Viaggio da Pietroburgo a Mosca

Venerdì 12 Ottobre, ore 18:30, presentazione del classico “Viaggio da Pietroburgo a Mosca” di Alexandr Radiščev, Ed. Voland a cura di Bianca Sulpasso. Con la slavista Bianca Sulpasso. Presso Istituto di Cultura e Lingua Russa.

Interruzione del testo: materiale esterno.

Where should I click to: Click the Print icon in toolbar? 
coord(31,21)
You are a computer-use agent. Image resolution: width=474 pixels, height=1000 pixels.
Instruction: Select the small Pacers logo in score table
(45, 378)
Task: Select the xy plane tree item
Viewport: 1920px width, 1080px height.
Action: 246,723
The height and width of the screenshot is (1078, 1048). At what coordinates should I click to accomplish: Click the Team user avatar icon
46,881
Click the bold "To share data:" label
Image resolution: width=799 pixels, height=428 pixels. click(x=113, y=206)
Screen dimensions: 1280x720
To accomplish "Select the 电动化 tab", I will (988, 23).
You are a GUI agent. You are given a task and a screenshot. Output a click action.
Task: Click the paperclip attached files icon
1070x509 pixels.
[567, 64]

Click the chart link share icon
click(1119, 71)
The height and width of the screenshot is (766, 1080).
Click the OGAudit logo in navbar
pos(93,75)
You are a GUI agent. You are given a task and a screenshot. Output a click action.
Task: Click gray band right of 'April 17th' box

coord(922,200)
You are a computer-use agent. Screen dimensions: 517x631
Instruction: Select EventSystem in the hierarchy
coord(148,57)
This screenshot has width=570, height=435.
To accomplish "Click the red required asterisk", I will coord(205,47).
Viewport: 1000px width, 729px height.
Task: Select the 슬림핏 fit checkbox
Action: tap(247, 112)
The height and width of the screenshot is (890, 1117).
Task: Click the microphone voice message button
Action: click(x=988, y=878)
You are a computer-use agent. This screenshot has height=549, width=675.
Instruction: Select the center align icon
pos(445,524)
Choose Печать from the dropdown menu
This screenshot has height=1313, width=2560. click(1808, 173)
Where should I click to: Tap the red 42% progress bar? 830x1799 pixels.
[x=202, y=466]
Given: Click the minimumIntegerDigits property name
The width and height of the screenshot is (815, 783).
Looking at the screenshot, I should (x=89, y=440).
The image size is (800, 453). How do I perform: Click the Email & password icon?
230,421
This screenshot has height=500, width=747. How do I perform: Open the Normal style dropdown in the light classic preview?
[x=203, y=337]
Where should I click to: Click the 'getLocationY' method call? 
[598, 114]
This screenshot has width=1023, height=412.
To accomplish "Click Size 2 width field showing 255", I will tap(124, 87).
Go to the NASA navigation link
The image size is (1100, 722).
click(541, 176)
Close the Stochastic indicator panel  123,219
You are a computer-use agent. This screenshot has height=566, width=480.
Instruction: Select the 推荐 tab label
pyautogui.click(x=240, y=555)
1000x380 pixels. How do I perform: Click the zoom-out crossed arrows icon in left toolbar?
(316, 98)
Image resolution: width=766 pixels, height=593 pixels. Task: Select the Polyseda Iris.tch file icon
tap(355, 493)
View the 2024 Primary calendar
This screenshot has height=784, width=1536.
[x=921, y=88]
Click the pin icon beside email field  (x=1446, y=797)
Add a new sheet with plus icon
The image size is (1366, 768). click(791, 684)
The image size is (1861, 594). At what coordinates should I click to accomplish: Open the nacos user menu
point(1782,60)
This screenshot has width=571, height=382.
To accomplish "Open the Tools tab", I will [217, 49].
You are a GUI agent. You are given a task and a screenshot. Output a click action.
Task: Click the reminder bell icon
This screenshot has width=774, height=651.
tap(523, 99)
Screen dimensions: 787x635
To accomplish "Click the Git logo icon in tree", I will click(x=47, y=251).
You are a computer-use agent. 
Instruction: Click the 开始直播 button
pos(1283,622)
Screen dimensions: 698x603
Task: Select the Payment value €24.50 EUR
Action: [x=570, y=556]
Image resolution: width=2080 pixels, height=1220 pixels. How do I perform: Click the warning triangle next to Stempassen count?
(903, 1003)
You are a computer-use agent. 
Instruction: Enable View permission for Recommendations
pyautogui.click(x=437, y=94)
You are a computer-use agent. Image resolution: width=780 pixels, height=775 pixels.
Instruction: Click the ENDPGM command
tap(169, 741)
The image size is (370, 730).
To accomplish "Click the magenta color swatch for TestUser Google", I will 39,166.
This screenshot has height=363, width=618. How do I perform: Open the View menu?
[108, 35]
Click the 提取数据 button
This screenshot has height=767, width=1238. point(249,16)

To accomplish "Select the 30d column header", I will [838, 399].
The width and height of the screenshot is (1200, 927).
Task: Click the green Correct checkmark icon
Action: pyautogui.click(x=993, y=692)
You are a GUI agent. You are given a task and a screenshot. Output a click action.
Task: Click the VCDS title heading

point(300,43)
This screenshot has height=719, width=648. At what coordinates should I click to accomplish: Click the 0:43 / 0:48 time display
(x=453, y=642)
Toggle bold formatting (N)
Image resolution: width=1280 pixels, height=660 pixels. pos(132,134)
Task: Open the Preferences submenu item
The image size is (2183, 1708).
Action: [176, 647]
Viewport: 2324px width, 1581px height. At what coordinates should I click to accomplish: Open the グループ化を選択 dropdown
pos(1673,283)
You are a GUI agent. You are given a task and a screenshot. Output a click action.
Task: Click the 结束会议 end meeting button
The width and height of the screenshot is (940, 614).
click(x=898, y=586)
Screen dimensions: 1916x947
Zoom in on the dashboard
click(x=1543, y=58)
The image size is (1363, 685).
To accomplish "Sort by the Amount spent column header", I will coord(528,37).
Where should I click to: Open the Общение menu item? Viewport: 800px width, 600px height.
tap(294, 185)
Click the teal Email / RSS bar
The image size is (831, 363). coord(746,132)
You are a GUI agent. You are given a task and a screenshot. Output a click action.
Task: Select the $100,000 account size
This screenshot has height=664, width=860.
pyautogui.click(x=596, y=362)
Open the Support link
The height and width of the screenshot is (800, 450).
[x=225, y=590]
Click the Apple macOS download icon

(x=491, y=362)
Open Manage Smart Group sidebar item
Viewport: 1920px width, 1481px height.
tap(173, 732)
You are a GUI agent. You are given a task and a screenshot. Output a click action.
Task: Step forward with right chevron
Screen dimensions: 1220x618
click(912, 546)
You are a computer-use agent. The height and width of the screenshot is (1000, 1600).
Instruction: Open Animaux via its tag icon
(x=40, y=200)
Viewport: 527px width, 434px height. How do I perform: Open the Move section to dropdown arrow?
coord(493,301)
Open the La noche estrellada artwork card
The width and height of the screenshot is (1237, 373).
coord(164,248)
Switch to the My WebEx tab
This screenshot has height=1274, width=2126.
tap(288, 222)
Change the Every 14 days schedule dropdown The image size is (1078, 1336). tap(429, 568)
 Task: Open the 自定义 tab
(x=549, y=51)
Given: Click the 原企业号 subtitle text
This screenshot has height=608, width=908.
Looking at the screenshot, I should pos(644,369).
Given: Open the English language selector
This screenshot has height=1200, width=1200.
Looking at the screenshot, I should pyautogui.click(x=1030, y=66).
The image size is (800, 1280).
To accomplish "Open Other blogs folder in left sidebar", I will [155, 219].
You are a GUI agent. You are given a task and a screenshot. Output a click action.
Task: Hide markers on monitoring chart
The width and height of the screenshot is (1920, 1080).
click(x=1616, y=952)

Nell’ambito del Festival della Cultura Russa presentiamo un classico della letteratura nella traduzione della slavista Bianca Sulpasso

Scheda del libro

Il romanzo, uscito nel 1972 per la De Donato, è stato a lungo introvabile. Adottato nelle università, è uno dei classici riconosciuti della letteratura utopista russa: scritto infatti all’inizio degli anni ’90 del XVIII secolo, per la sua condanna del dispotismo fu considerato dall’imperatrice Caterina II la Grande più pericoloso di una guerra persa. In ventiquattro tappe, che sono altrettanti capitoli, il libro descrive un viaggio da Pietroburgo a Mosca appunto, fatto in carrozza da un nobile che viene a contatto con i vari aspetti della realtà dell’epoca. Il libro è corredato da una prefazione dello storico del populismo russo Franco Venturi già presente nella vecchia edizione.

L’autore

Aleksandr Nikolaevič Radiščev nasce nel 1749 in Russia. A Lipsia, dove fu mandato da Caterina II a completare la propria educazione, fu influenzato dalle idee di pensatori come C.A. Helvétius, Beccaria e Rousseau. Tornato in patria, lavorò per alcuni anni nella burocrazia imperiale. Nel 1791 pubblicò la sua opera più famosa, il Viaggio da Pietroburgo a Mosca, che fu immediatamente confiscata dalla censura zarista. L’autore venne arrestato insieme al libraio che aveva osato metterne in commercio le copie, ed esiliato in Siberia. Solo l’avvento al trono di Paolo I gli permise di tornare a Mosca, dove morì suicida nel 1802.